Israel melancarkan serangan udara di perbatasan Lebanon pada Senin (9/10/2023), menewaskan tiga militan Hizbullah dan seorang tentara nasional Zionis. Serangan itu terjadi ketika Israel dan milisi Palestina,Hamas terlibat perang baru di Jalur Gaza sejak Sabtu (7/10).
Dikutip dari cnnindonesia.com dalam sebuah pernyataan, Hizbullah menyebut tiga anggotanya tewas dalam “agresi” Israel di selatan Lebanon pada Senin sore waktu setempat. Dua sumber keamanan Lebanon juga mengatakan kepada Reuters bahwa dua anggota Hizbullah lainnya meninggal dunia.
Militer Israel mengatakan wakil komandannya, Letkol Alim Abdullah, tewas dalam serangan perbatasan. Namun belum diketahui rincian lebih lanjut mengenai kejadian ini.
Pada Minggu (8 /10), kedua negara saling serang dengan roket dan artileri.
Penduduk Lebanon selatan meninggalkan rumah mereka secara massal setelah konflik menyebar ke wilayah tersebut, kata penduduk setempat.
Kantor Berita Lebanon melaporkan lalu lintas terhenti di jalan-jalan utama ketika warga mengungsi. Sekolah-sekolah di wilayah tersebut juga akan tetap tutup pada Selasa (10/10).
Hizbullah dan Israel memiliki sejarah hubungan yang kuat.
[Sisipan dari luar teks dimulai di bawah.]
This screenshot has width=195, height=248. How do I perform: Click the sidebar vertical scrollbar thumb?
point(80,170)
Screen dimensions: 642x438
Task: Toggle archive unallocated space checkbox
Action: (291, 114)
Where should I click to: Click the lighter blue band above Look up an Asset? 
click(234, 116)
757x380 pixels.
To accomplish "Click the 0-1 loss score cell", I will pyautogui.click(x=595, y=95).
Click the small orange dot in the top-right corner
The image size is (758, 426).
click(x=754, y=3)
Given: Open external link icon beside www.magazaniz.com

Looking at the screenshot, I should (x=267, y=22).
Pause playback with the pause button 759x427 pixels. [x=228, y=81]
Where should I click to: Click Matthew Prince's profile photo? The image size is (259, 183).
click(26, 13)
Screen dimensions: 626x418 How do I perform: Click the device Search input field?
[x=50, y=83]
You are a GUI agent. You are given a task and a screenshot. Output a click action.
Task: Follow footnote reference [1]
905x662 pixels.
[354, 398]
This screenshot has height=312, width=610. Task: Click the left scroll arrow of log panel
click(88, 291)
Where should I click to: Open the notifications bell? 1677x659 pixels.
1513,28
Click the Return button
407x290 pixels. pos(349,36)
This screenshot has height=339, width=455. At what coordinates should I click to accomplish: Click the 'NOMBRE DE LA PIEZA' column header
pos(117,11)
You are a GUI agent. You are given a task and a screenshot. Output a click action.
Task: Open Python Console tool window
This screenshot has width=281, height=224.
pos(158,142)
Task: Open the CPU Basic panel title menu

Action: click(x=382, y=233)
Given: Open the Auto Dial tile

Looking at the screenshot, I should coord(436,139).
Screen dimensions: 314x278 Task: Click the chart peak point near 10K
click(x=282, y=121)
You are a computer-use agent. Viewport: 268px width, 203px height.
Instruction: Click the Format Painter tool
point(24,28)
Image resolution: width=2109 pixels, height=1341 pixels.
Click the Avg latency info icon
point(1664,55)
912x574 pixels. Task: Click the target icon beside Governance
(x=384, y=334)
Kedua negara bertempur selama sebulan pada tahun 2006.
Serangan di Lebanon terjadi di tengah meningkatnya eskalasi di Jalur Gaza setelah milisi Palestina Hamas menyerang pasukan Israel di wilayah tersebut pada akhir pekan.
Hamas melancarkan serangan pada Sabtu (7 Oktober) dalam apa yang mereka sebut sebagai operasi untuk mengakhiri pendudukan terakhir di planet ini.
Militer Israel pun tak tinggal diam dan membalas serangan Hamas dengan Operasi Pedang Besi. Operasi Israel ini menyasar infrastruktur Hamas di Jalur Gaza.
Saling serang ini terus berlanjut hingga saat ini. Ratusan orang tewas akibat serangan tersebut.
Menurut televisi Israel, sedikitnya 900 warga Israel tewas dan 2.600 lainnya luka-luka.
Sementara itu, Kementerian Kesehatan Gaza melaporkan lebih dari 600 warga Palestina tewas dan 3.726 orang luka-luka.